• **What you are asked to do**: From the line containing "This screenshot has width=1568, height=546." to the last line of the records below, retype every line exactly and output nothing else.

Data records Start Marker

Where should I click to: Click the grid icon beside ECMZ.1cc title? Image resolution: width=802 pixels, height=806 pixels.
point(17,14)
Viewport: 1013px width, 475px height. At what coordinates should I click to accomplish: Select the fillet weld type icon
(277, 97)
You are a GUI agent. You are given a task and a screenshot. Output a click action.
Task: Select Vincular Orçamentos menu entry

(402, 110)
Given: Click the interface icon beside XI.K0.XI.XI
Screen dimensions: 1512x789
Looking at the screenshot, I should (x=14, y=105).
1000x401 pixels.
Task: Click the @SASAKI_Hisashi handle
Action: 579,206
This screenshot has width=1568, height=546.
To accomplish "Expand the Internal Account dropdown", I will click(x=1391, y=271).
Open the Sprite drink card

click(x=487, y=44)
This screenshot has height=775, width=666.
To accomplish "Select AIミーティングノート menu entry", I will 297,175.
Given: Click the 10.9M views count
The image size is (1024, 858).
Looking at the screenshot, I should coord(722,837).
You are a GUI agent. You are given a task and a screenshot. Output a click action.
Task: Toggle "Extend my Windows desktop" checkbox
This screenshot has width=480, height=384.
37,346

Data records End Marker

• **Result**:
This screenshot has width=1568, height=546.
To accomplish "Expand the Internal Account dropdown", I will click(x=1391, y=271).
Open the Sprite drink card

click(x=487, y=44)
This screenshot has height=775, width=666.
To accomplish "Select AIミーティングノート menu entry", I will 297,175.
Given: Click the 10.9M views count
The image size is (1024, 858).
Looking at the screenshot, I should coord(722,837).
You are a GUI agent. You are given a task and a screenshot. Output a click action.
Task: Toggle "Extend my Windows desktop" checkbox
This screenshot has width=480, height=384.
37,346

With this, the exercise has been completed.